For the first time in over two decades, Santa Barbara Unified will have a dual-language immersion (DLI) elementary school.
McKinley Elementary was selected as the campus for the district’s new DLI program to launch in the 2021-22 school year in kindergarten and each year thereafter will add the next grade.
It’s a 90:10 model, meaning that pre-K through first grade students spend 90 percent of instruction in Spanish and 10 percent in English. Over their elementary years, English instruction increases until 5th grade, when 50 percent of the day is spent in each language.
“We’re providing a gift to students to connect with cultures that they might have not connected to before,” said McKinley principal Elena Garcia-Yoshitomi. “They might be able to connect with their own culture in a way that wouldn’t have necessarily been supported at some point. There’s so much more to this than just literacy scores.”
Though boosting literacy is a critical goal for the school, DLI offers more. And everyone benefits, regardless of their native language.
“English-only students are going to not just become bilingual but really be able to connect with other communities,” said Maria Larios-Horton, executive director of diversity, equity, and family engagement programs at Santa Barbara Unified. “Out of all of that comes to this idea of a more empathetic student, a more aware student.
“Let’s say I don’t look like some of our other families; maybe my child has blonde hair and blue eyes,” she continued. “By the end of kindergarten, you’ll be able to see the children talking to one another in Spanish, singing together, talking together. It will bring tears to your eyes.”
Larios-Horton explained that bilingualism will help students in so many areas beyond reading. She said that bilingual students outperform monolingual students in creativity, attention to detail, switching between tasks, problem solving, and more. But why is it that despite overwhelming research, critics still say DLI programs produce poor test scores?

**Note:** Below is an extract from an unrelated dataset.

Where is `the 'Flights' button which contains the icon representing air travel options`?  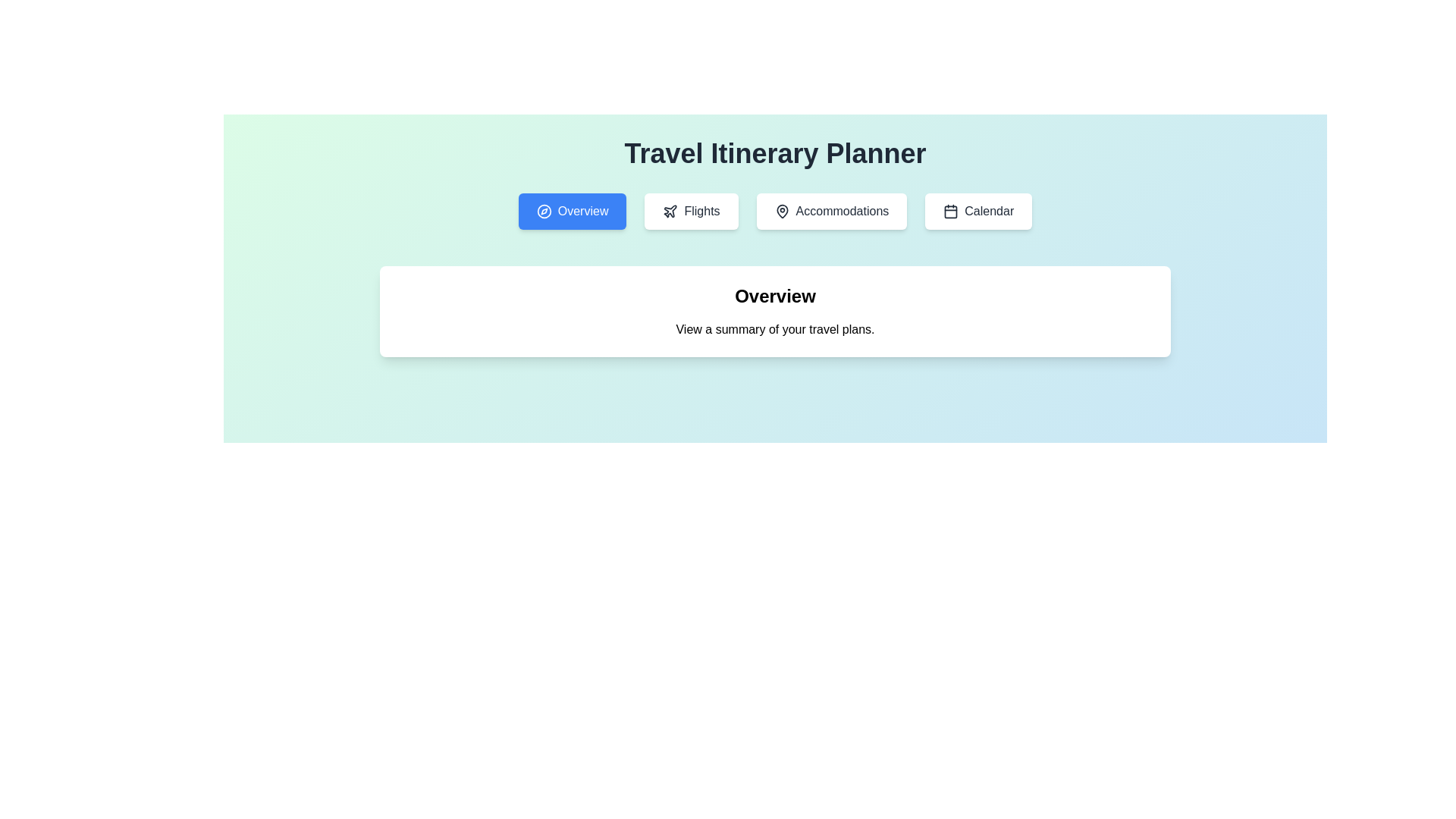 the 'Flights' button which contains the icon representing air travel options is located at coordinates (669, 211). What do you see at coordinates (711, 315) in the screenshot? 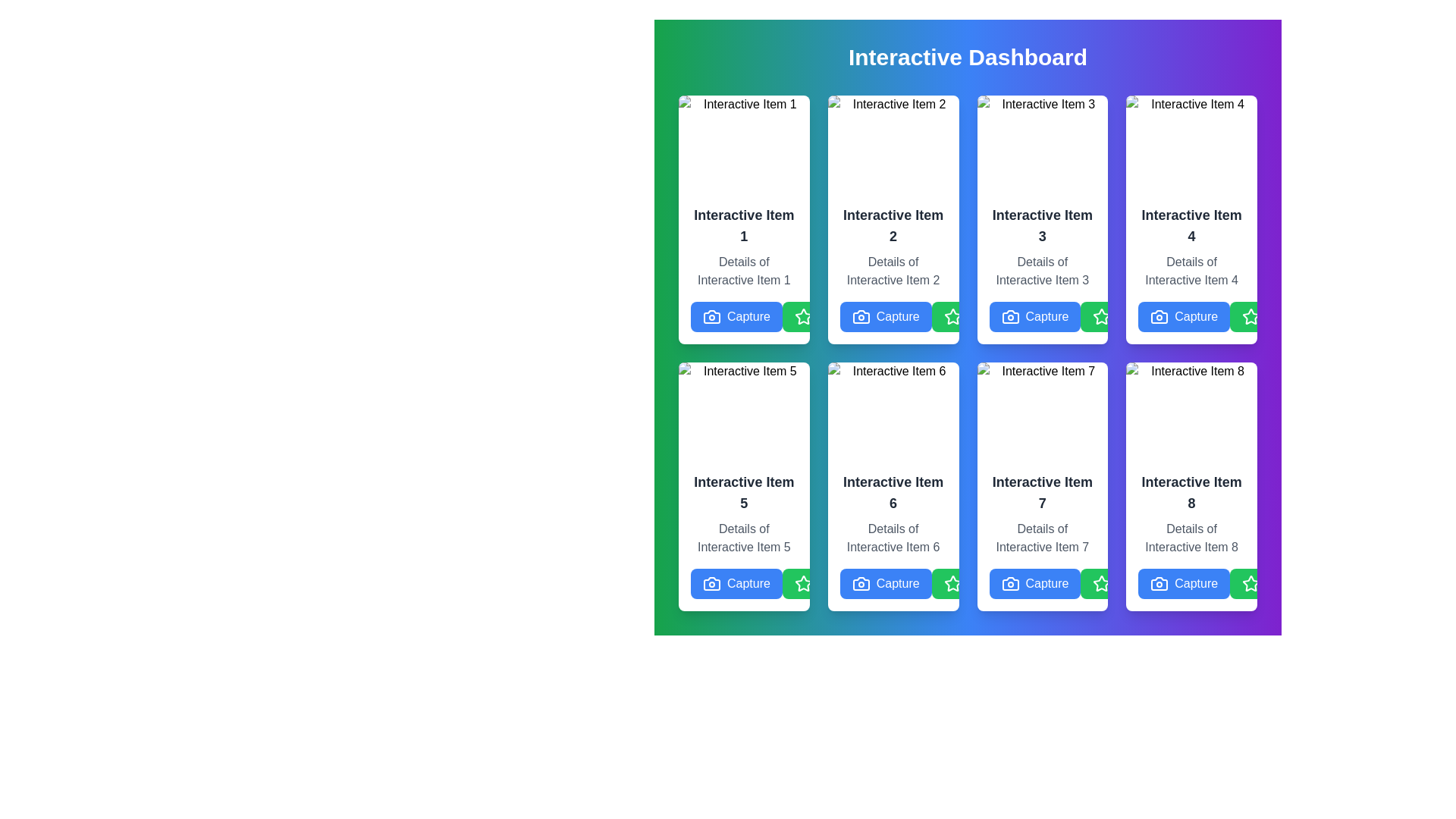
I see `the camera icon, which is a silhouette shape resembling a camera with a lens, located in the bottom-left corner of the interactive item card near the text 'Capture'` at bounding box center [711, 315].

California has yet to catch up with creating a proper assessment for DLI. “At this time, we’re still measuring students’ achievement against a metric that was not designed for our students,” Larios-Horton said. She explained that the test in elementary schools will show DLI students are not up to speed with English-only students, but that’s only because they are carrying that double-linguistic load that is only going to reinforce their knowledge — but it won’t show up on tests until junior high.
Garcia-Yoshitomi said that her DLI staff have been working hard to prepare for the launch next fall. Cynthia Esquivel, a kindergarten teacher at McKinley, will teach kindergarten in the DLI program next fall.
“I always wanted to be a bilingual teacher,” Esquivel said. “I’m so excited. It’s going to build such deeper connections to the content for the kids… It’s like we are making history.”